┌──
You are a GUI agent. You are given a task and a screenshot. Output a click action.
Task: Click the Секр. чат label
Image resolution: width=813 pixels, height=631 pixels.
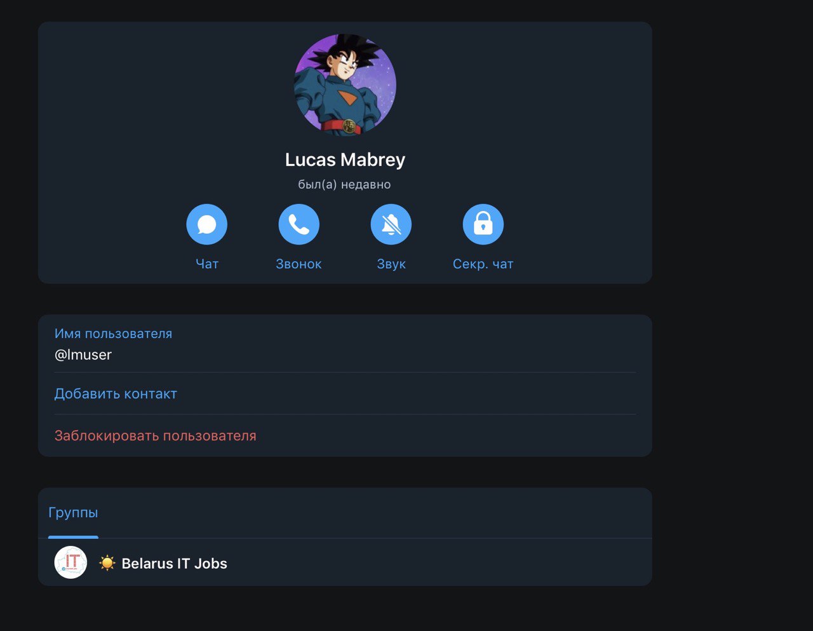click(483, 264)
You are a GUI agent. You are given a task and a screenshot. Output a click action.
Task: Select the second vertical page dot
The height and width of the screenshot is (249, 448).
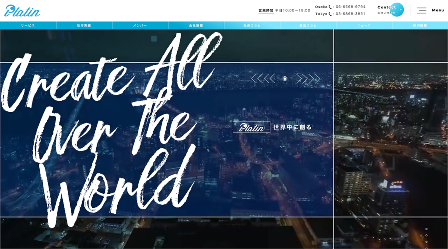(427, 235)
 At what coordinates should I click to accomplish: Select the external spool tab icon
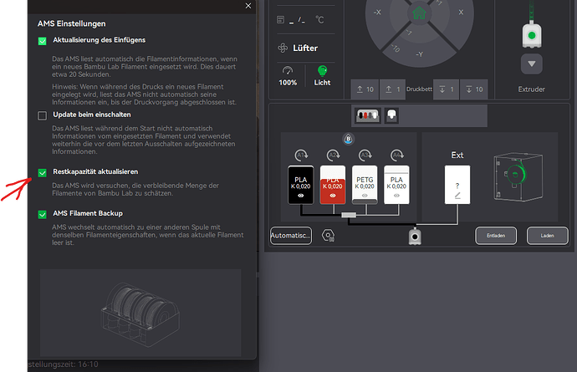(391, 115)
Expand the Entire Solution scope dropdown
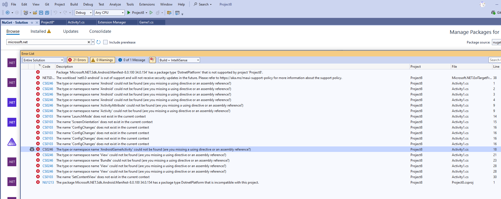Viewport: 501px width, 199px height. click(43, 60)
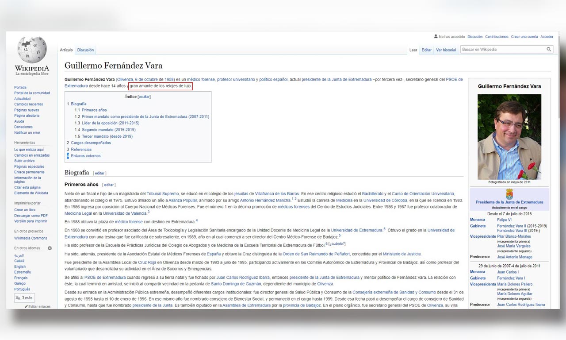Click the pencil icon beside Editar enlaces
This screenshot has height=340, width=566.
(27, 306)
└──
▸ PROBLEM STATEMENT
Restate the listing word for word and drop the pictures.

▸ EXERCISE RESPONSE
You are a GUI agent. You are given a task and a screenshot. Output a click action.
Task: Click the Секр. чат label
Image resolution: width=813 pixels, height=631 pixels.
click(483, 264)
You are a GUI agent. You are given a task and a screenshot. Output a click action.
Task: Select the second vertical page dot
The height and width of the screenshot is (249, 448).
(427, 235)
 At what coordinates should I click to accomplish: Select the external spool tab icon
(391, 115)
Expand the Entire Solution scope dropdown
Viewport: 501px width, 199px height. click(43, 60)
Click the pencil icon beside Editar enlaces
This screenshot has height=340, width=566.
(27, 306)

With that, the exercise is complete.